- EXERCISE AIM
Write out every line below that includes the word "Toggle".
━━━ MATERIAL TO PROCESS ━━━
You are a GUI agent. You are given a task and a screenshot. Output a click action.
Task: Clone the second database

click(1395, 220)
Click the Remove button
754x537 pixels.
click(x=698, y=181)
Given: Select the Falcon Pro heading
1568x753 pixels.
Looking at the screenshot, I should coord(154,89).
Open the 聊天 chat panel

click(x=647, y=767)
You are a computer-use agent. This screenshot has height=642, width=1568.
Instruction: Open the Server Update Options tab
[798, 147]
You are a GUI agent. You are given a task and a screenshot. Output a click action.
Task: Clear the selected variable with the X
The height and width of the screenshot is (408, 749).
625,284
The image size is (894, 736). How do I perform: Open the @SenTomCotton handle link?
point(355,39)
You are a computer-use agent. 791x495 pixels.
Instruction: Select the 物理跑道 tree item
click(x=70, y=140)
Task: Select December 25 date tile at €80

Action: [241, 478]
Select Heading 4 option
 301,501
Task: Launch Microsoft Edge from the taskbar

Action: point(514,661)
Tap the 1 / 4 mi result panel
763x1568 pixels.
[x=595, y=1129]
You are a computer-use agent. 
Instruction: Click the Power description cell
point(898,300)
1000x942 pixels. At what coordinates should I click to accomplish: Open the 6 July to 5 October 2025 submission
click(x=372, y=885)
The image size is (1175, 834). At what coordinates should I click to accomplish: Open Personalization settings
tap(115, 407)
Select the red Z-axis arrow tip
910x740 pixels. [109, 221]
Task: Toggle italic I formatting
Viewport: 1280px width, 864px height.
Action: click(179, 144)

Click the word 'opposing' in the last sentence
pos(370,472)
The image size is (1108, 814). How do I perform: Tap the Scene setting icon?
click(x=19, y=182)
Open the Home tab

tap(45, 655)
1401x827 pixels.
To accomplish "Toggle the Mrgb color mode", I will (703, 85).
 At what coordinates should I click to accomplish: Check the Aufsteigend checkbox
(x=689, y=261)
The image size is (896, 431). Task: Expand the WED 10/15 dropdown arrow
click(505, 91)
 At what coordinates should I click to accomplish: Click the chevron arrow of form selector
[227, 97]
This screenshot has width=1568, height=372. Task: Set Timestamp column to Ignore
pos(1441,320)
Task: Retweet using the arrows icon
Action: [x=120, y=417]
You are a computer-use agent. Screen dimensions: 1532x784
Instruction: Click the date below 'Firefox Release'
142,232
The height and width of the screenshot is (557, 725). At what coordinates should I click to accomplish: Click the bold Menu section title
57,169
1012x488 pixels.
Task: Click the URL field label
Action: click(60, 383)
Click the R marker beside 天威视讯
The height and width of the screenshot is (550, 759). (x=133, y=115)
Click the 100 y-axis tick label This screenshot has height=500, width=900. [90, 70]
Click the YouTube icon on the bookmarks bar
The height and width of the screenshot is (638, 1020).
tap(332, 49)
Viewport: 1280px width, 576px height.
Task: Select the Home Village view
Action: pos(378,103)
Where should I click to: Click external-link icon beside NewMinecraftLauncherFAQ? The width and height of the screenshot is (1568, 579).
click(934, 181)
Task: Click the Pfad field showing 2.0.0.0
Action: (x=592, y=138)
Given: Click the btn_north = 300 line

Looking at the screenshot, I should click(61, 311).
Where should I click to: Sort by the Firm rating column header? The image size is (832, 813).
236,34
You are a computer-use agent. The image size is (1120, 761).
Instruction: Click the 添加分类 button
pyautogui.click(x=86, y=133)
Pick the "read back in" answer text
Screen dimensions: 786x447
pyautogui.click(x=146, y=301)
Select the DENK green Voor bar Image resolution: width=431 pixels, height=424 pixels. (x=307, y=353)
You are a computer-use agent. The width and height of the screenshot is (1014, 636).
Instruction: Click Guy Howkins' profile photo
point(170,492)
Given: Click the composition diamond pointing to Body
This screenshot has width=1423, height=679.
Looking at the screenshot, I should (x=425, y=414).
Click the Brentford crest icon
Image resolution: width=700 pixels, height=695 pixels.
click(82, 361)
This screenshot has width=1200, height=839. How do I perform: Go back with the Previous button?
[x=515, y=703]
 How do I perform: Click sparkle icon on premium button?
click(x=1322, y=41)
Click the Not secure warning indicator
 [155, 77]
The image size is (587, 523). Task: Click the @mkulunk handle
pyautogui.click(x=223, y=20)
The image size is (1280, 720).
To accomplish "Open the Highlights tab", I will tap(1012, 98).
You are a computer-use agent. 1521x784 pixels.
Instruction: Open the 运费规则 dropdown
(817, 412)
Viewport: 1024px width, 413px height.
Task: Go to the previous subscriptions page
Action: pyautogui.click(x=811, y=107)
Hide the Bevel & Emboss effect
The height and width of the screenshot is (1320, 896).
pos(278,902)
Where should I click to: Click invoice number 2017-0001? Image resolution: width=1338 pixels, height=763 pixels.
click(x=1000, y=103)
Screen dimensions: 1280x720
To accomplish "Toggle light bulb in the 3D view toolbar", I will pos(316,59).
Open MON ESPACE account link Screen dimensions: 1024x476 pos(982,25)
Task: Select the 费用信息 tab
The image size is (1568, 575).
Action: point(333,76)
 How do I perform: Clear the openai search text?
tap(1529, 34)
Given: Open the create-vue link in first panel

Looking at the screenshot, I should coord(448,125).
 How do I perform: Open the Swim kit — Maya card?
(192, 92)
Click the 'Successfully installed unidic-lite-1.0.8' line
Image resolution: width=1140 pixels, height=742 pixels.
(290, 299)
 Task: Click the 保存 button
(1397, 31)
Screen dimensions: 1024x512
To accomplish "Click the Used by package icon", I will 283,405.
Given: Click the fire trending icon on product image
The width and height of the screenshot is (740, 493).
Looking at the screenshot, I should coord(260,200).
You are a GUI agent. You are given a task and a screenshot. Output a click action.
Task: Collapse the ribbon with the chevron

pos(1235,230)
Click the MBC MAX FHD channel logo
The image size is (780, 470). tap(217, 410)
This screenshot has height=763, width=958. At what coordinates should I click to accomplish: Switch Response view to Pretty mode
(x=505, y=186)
━━━
- WRITTEN RESPONSE
Task: Toggle italic I formatting
To accomplish "Toggle the Mrgb color mode", I will (703, 85).
To accomplish "Toggle light bulb in the 3D view toolbar", I will pos(316,59).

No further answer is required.